Justice for LaQuan McDonald, a 17-year-old black teenager doesn’t stop with the firing of Jason Van Dyke, a white police officer charged with his murder, but it should also include the investigation of Chicago Mayor Rahm Emanuel for suppression of evidence, withholding the video showing Van Dyke shooting McDonald on October 20, 2014.
McDonald was shot once as he was walking away from the Van Dyke, and fifteen times as he lay in the middle of the street. The City of Chicago delay of the 13-month video may have connections to a close mayoral election that Emanuel survived. As the top politician in the windy city he may hold sway as to when or if the video should be released. If the scandal would have broken prior to the April 2015 elections, it’s a good possibility he would have lost.
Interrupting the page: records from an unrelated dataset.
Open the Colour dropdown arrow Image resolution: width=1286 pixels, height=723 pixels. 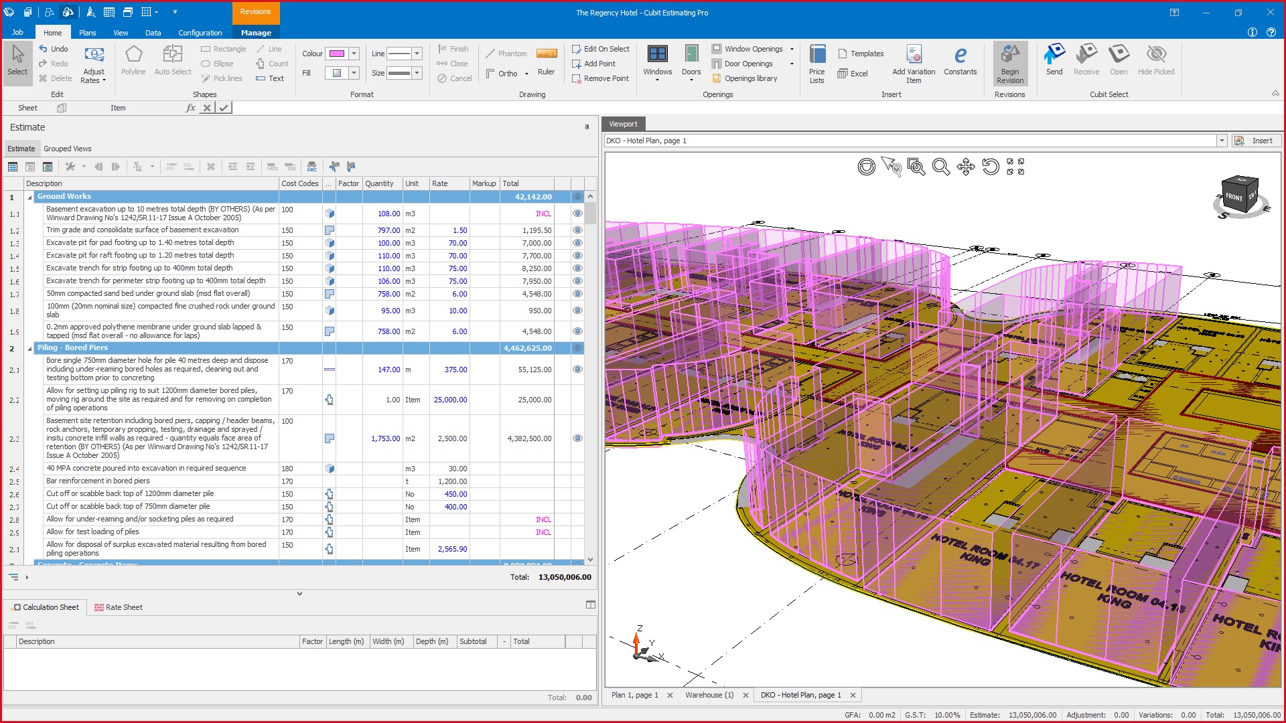tap(354, 54)
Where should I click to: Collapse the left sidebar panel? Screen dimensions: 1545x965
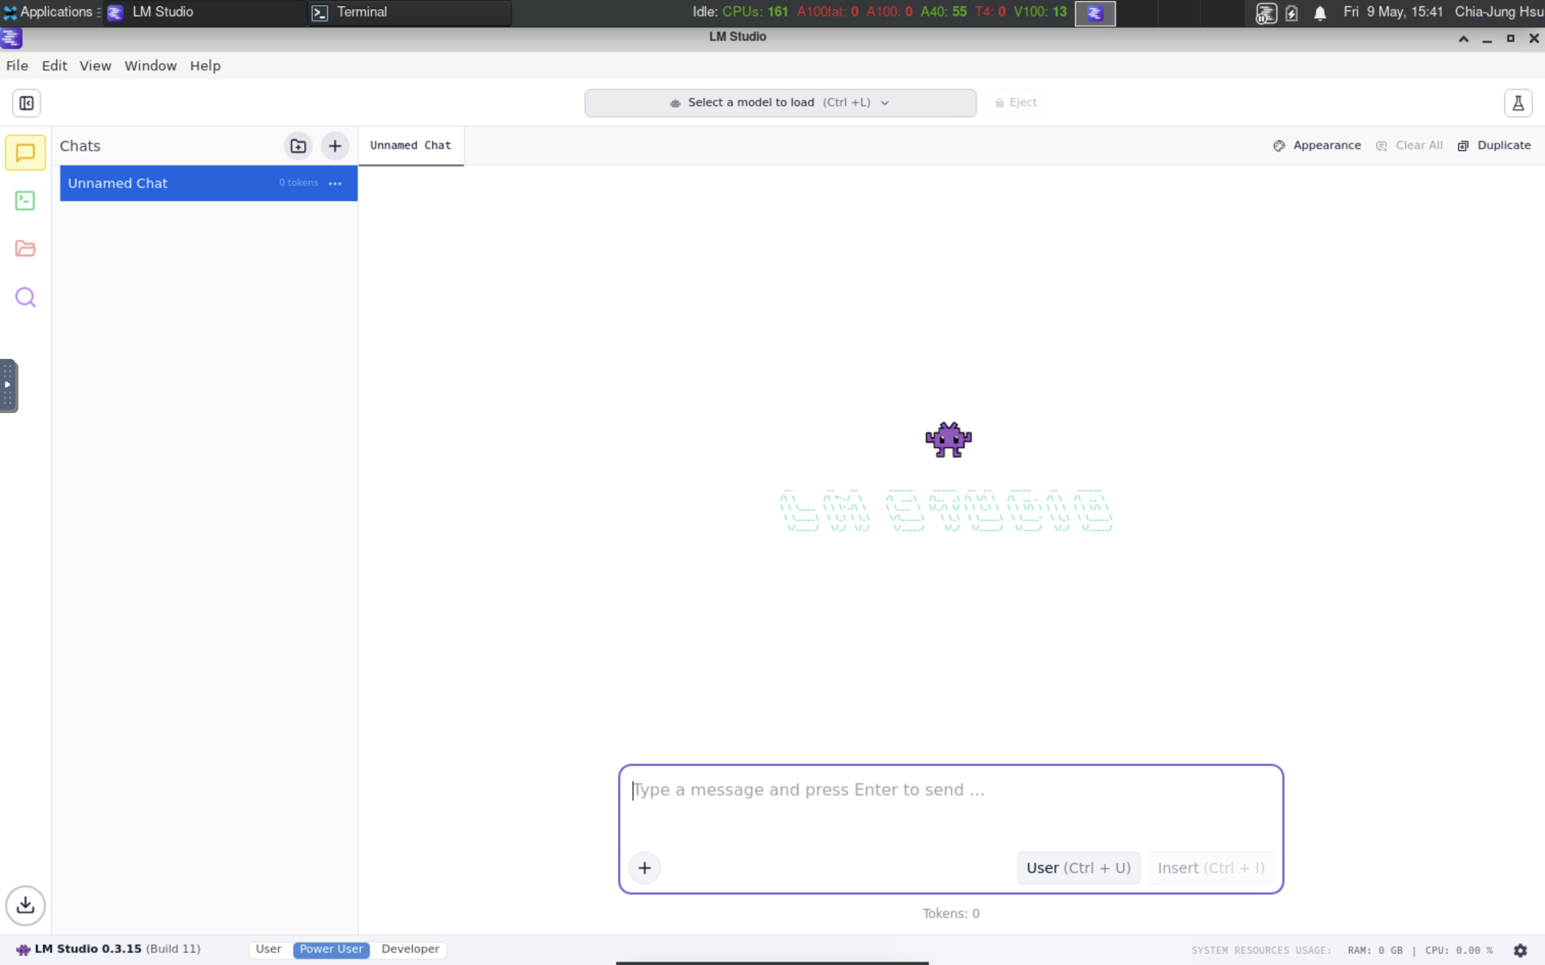tap(26, 103)
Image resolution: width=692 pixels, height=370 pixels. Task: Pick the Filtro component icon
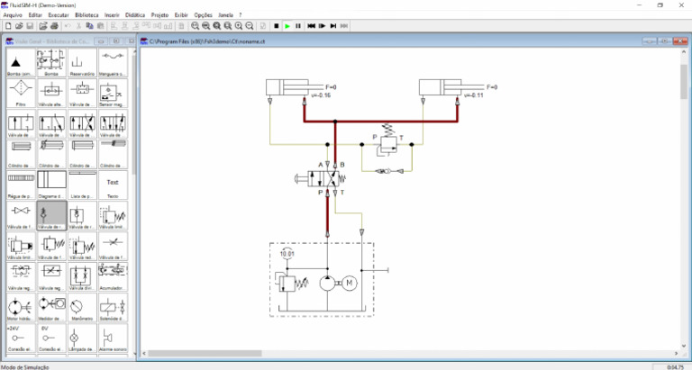[20, 92]
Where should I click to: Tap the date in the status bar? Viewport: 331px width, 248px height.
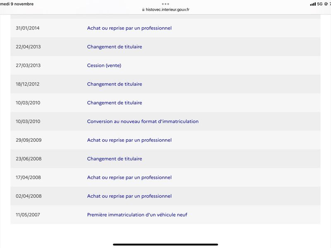17,4
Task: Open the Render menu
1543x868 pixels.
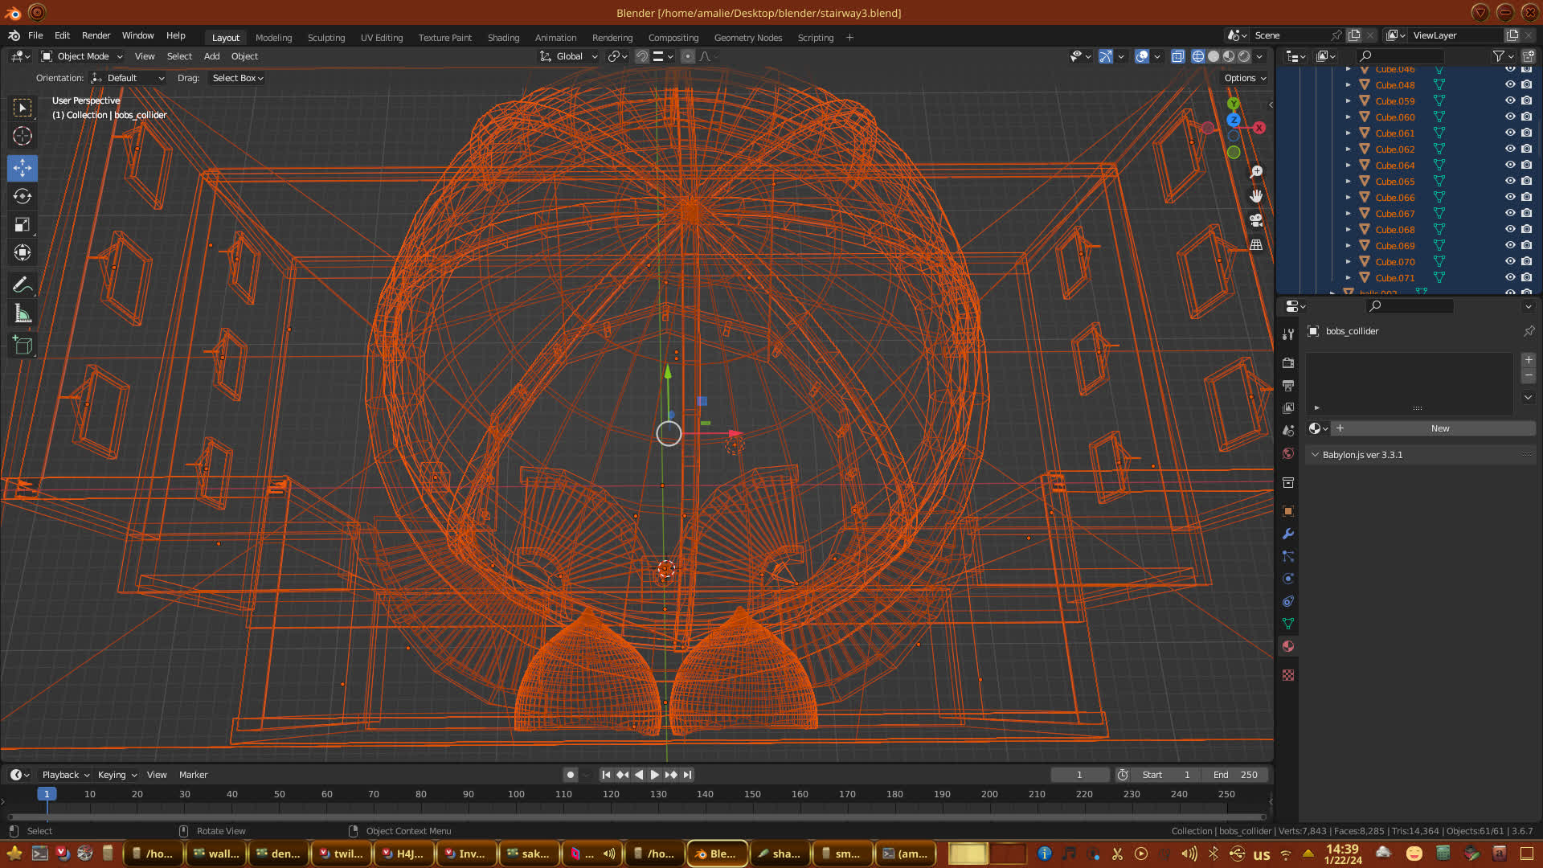Action: click(x=96, y=35)
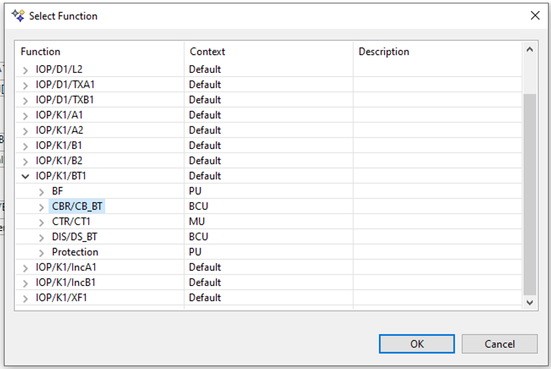Select IOP/D1/TXA1 in the function list

tap(65, 85)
It smacks dead of a cover-up involving the Mayor.
Emanuel fired police chief Garry F. McCarthy for failing to release the video depicting the death of McDonald at the hands of Van Dyke. The six minute dash-cam dispute the officers statement that McDonald lunged at them. According to the officers McDonald was breaking into vehicles at a nearby Burger King parking lot.
Usually when evidence is available showing officers unlawfully killing blacks, police chiefs and other city officials city sit on evidence until the furor dissipates. But their was no letting up for McCarthy after more than a year of refusing to release the video, a judge ordered it released on November 24 2015, after a journalist requested it under The Freedom of Information Act.
Burger King surveillance video may have been tampered with
Chicago officials released videos from the Burger King near the shooting and it shows from several camera angles that about 80 minutes may have been erased, according to reports attributed to the Chicago Tribune. Van Dyke is charged with first degree murder.